*WHAT THE EXERCISE ASKS:* Search the entries for the word "about" and pull out each line that has it.

[Stored records]
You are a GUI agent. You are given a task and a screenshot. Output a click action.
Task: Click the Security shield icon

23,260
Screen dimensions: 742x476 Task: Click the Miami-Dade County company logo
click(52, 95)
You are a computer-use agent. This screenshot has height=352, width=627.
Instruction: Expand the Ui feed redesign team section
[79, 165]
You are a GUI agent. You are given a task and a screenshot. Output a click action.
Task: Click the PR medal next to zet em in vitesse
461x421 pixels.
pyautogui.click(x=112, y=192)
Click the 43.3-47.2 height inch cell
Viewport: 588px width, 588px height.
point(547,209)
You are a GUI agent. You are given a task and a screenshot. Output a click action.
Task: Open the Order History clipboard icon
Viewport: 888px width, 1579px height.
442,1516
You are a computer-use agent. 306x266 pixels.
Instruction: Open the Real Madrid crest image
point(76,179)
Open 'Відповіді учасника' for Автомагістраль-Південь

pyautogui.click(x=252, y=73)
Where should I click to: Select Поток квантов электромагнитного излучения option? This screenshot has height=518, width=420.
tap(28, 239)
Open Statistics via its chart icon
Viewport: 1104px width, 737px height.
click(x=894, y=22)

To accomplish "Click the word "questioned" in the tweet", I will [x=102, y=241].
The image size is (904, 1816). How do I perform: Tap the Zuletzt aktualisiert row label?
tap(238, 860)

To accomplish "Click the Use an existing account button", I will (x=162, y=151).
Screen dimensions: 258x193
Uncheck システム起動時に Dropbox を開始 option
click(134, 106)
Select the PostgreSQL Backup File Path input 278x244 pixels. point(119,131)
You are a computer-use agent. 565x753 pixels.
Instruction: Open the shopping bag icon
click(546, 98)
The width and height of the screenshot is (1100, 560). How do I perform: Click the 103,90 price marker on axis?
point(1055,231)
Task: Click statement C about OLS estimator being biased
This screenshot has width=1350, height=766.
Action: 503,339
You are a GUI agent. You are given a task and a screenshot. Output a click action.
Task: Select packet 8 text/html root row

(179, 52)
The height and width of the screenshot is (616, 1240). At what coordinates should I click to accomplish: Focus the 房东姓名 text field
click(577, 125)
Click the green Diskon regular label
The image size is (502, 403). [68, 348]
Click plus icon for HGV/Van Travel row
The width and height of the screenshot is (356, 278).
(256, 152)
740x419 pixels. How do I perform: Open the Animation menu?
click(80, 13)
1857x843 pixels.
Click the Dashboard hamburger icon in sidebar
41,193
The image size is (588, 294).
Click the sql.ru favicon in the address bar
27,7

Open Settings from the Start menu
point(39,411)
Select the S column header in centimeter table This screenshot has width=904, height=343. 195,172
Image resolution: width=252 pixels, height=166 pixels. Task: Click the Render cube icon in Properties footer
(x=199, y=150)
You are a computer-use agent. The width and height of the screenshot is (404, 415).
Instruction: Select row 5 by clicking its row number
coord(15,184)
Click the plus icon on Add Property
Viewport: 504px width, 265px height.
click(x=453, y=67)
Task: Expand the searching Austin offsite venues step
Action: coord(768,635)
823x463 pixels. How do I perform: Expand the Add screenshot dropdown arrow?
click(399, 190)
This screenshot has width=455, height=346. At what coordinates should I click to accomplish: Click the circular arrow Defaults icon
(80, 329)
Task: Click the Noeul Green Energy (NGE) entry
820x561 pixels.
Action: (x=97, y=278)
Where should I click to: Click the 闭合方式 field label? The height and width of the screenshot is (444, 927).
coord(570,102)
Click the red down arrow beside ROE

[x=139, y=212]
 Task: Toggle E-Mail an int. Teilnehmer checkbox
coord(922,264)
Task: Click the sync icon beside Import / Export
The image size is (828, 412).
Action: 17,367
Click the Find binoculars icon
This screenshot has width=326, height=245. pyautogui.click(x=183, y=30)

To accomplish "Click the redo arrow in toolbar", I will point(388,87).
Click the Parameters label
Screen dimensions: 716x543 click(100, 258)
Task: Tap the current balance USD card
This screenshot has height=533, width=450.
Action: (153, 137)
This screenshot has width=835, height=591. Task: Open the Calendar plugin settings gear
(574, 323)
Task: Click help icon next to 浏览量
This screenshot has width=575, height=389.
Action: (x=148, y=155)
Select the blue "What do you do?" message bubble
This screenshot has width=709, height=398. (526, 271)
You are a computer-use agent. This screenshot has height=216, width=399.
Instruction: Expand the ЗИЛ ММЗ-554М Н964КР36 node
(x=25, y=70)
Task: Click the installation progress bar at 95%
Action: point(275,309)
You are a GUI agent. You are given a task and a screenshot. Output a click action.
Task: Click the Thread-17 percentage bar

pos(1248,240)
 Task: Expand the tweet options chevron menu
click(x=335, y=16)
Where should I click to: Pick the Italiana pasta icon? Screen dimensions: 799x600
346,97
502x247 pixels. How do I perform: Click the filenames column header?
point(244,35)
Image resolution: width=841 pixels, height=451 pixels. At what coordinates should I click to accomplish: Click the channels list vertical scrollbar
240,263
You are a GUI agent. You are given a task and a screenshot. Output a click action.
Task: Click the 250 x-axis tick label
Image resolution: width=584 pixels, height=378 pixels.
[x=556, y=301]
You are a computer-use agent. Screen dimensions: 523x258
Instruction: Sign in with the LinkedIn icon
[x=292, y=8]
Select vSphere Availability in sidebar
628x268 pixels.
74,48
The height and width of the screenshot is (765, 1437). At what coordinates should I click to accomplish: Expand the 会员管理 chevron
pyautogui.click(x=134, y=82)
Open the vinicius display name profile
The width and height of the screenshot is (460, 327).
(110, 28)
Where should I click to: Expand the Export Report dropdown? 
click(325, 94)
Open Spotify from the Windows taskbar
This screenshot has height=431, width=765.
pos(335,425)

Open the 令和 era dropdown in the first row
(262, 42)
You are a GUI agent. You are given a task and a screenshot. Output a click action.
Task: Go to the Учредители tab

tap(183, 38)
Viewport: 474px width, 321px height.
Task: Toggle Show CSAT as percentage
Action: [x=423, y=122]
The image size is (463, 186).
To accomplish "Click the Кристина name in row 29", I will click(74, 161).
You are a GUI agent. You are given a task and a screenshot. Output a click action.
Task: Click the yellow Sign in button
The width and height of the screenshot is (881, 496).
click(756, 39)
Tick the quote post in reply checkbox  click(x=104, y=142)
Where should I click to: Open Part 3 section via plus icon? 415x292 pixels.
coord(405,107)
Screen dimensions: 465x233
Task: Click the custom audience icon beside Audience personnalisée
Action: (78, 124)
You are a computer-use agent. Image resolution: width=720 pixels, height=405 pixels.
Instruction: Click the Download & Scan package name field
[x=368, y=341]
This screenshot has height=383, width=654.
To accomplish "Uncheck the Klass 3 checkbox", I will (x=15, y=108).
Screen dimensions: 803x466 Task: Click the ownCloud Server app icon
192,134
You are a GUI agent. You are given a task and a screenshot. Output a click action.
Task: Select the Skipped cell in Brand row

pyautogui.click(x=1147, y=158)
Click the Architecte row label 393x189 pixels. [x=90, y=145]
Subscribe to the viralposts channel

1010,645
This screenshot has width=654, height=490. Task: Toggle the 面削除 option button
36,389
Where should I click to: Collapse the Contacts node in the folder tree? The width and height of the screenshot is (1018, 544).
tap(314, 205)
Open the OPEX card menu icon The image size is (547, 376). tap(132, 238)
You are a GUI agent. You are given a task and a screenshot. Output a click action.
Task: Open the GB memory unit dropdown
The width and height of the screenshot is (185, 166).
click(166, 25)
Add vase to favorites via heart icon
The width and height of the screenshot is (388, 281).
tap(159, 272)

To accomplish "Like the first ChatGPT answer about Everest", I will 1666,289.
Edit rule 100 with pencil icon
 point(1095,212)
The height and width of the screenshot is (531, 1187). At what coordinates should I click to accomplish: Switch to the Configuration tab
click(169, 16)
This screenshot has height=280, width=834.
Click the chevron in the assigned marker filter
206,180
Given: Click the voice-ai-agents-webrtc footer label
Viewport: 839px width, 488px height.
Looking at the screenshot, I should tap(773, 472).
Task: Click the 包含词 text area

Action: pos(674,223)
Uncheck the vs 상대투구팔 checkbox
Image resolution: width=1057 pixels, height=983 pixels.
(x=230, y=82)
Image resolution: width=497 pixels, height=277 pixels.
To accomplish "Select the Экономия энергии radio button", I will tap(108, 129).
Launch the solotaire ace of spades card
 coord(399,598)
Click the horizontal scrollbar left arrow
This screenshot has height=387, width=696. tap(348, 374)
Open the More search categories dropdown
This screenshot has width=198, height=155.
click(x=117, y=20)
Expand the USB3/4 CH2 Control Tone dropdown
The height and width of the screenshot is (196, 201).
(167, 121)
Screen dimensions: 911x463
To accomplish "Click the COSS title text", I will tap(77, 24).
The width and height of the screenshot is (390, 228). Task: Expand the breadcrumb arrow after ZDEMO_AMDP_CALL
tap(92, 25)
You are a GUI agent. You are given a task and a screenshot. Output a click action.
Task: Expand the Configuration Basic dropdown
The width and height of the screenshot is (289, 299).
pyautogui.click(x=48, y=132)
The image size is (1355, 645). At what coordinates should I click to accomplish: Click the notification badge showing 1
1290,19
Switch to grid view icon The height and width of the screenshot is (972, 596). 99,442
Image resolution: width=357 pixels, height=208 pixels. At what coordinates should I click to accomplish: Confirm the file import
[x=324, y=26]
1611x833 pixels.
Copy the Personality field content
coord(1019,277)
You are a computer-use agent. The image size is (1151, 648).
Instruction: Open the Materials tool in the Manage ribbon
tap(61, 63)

*SOLUTION TO THE EXERCISE:*
Task: Click statement C about OLS estimator being biased
To accomplish "Like the first ChatGPT answer about Everest", I will 1666,289.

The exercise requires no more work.